If you want to avoid the road, you can get up to Hen Cloud the way we did. In the back right corner of the field is a hump of earth where you can get into the next field. Cross that one and you get out the other side onto the lane, where at the cattle grid you can follow a path up through some wooded ground and out onto Roaches House Lane. Alternatively head up the road to the tea rooms.

The Roaches on a nice weekend probably isn’t the place to go if you like to be alone with nature as this was definitely (by a considerable way) the busiest walk we have done. But definitely don’t be put off by this as there is a good reason why it is so busy and why people from all over the world come to The Roaches.

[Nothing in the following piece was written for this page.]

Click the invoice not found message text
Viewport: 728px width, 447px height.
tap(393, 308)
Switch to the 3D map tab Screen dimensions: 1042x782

Walking up along the main ridge path, you’re suddenly surrounded by huge formations of grit stone rocks and rock-faces with climbers hanging off. As you walk further you pass another route to the top which comes past Rockhall Cottage and up some steep steps and out to the west views of Tittesworth Reservoir. Next up, right on the main trail was Doxey Pool bright blue and shimmering in the sunlight. On closer inspection though it was slightly murky and I’m not sure I could be lured in by the legendary mermaid (or even a merman!) that is rumoured to live there.

Follow the path and you reach the trig point, where we had panoramic views of the surrounding area, being able to see the Shutingsloe (aka the Cheshire Matterhorn for its definingly recognisable shape) and over to the mountains of Wales. Then a trek down into the woods, past an ice-cream van and onwards towards Lud’s Church.

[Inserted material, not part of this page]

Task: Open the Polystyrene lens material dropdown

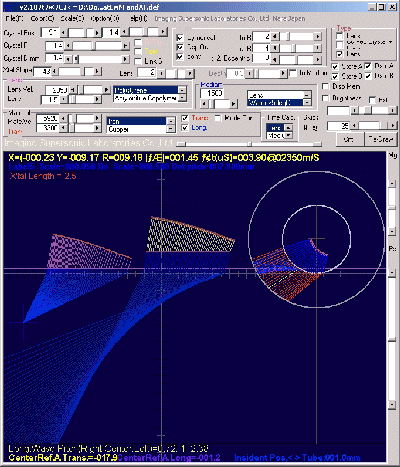Action: [182, 90]
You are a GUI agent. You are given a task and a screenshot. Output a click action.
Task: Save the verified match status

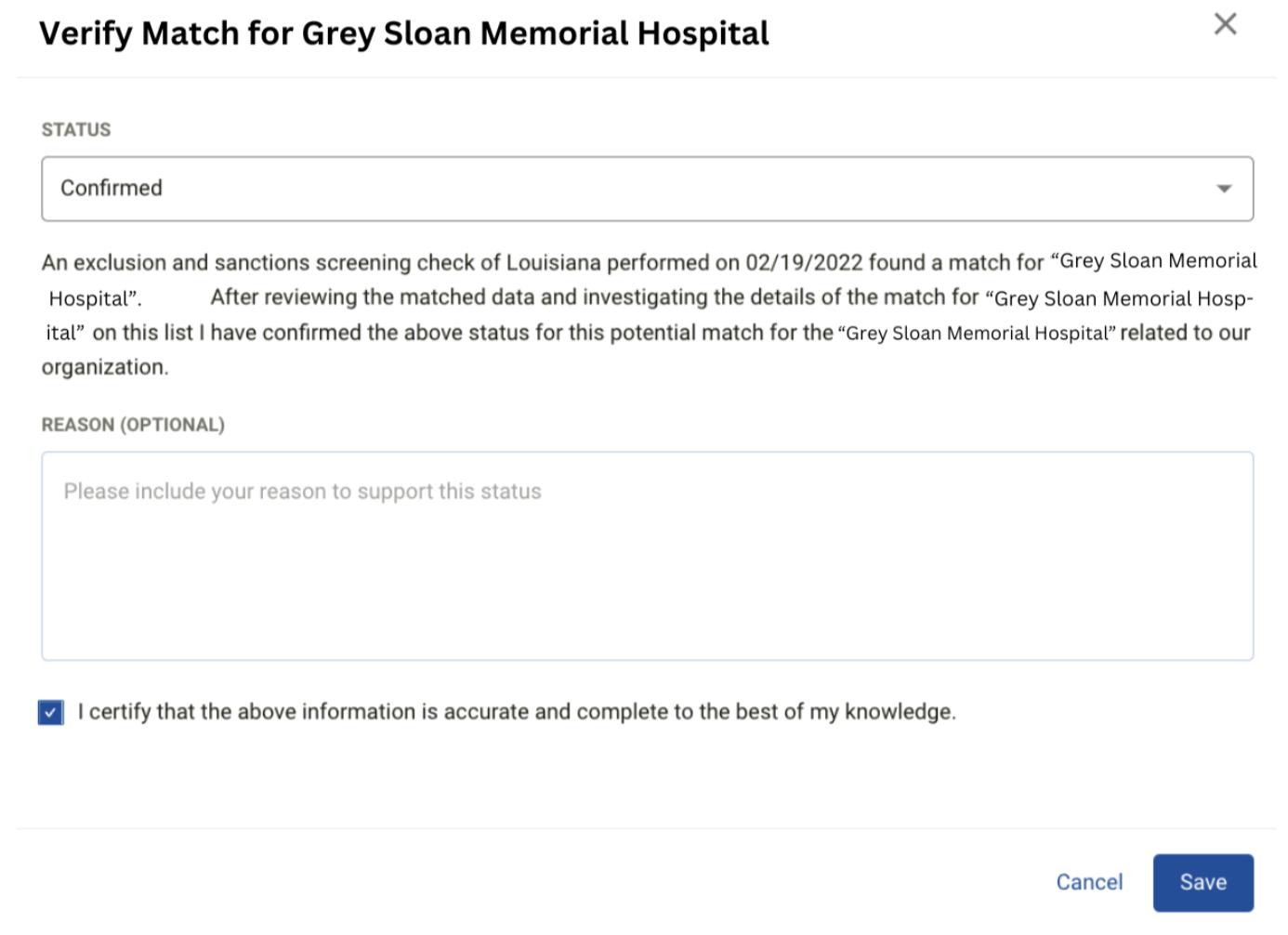pos(1203,882)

Now, given our usual challenges with paths and maps and the fact that Lud’s Church was on Secret Places of Britain I was fairly sure we would spend hours wandering round and round and possibly end up disappointed. Happily I was wrong; Lud’s Church is actually very well signposted and after avoiding the mud we came to Robin Hood’s secret hideout.

For those of you not in on the secret, Lud’s Church is a deep chasm, formed by a massive landslide and historically a place of worship for the Pagans and the Lollards as well as being used as by many legendary characters to avoid the authorities. The original entrances are now closed off to protect them from erosion so wait for the path down the steps into the chasm below. As the light only penetrates the bottom on the sunniest of days the walls are covered in moss, and when the light does shine through it has in places a mystical quality. Perhaps not so secret and hard to find but well worth a visit.

We returned to the campsite, following an alternative and more challenging route back along the Roaches and tucked into some hearty game soup for dinner. After an awe inspiring walk, we’re definitely planning a trip back soon to climb Hen Cloud and to walk the nearby Ramshaw Rocks.